To become an in-network provider for an insurance company, you must first apply online by visiting the insurance company’s website. After you apply, it’s important that you fill out a Council for Affordable Quality Healthcare (CAQH) Pro View Application. The CAQH is where you will self-report your education, training, and experience. It may seem like a long and tedious application, but unless your information changes, you will only have to fill this out once. 

If you’re not sure which insurance companies will be the most valuable for you to partner with, think about the population you are most interested in servicing and also consider the dominant employers in your area. 

Do some research online or reach out to a colleague to find out what insurance they offer their employees. If a large percentage of your surrounding area is insured through Medicare or Medicaid, consider joining those panels. We also recommend researching which insurance payers have the most competitive reimbursement rates in your area. 

When you verify a client’s insurance policy, you may find that a prior authorization is required. A Prior Authorization, also known as a “pre authorization,” or “pre certification,” indicates that you must obtain consent from the insurance company prior to any services taking place. Insurance companies will often request a referral from your client’s primary care physician, current diagnosis, planned treatment services, and medical information about your client to determine medical necessity. 

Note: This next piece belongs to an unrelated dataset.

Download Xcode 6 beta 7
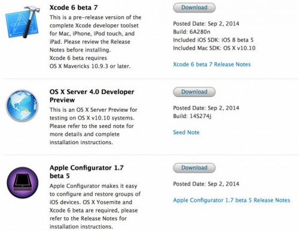Screen dimensions: 299x231 (x=194, y=8)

Understanding the difference between diagnostic and procedural codes is the first thing that you should know. ICD-10 codes, International Classification of Diseases, are used to diagnose a patient’s condition. You must have the proper documentation to support this diagnosis. In cases where you were not the one to diagnose the client, you will need to know who the diagnosing physician was that gave the order for your client to receive the services that you provide.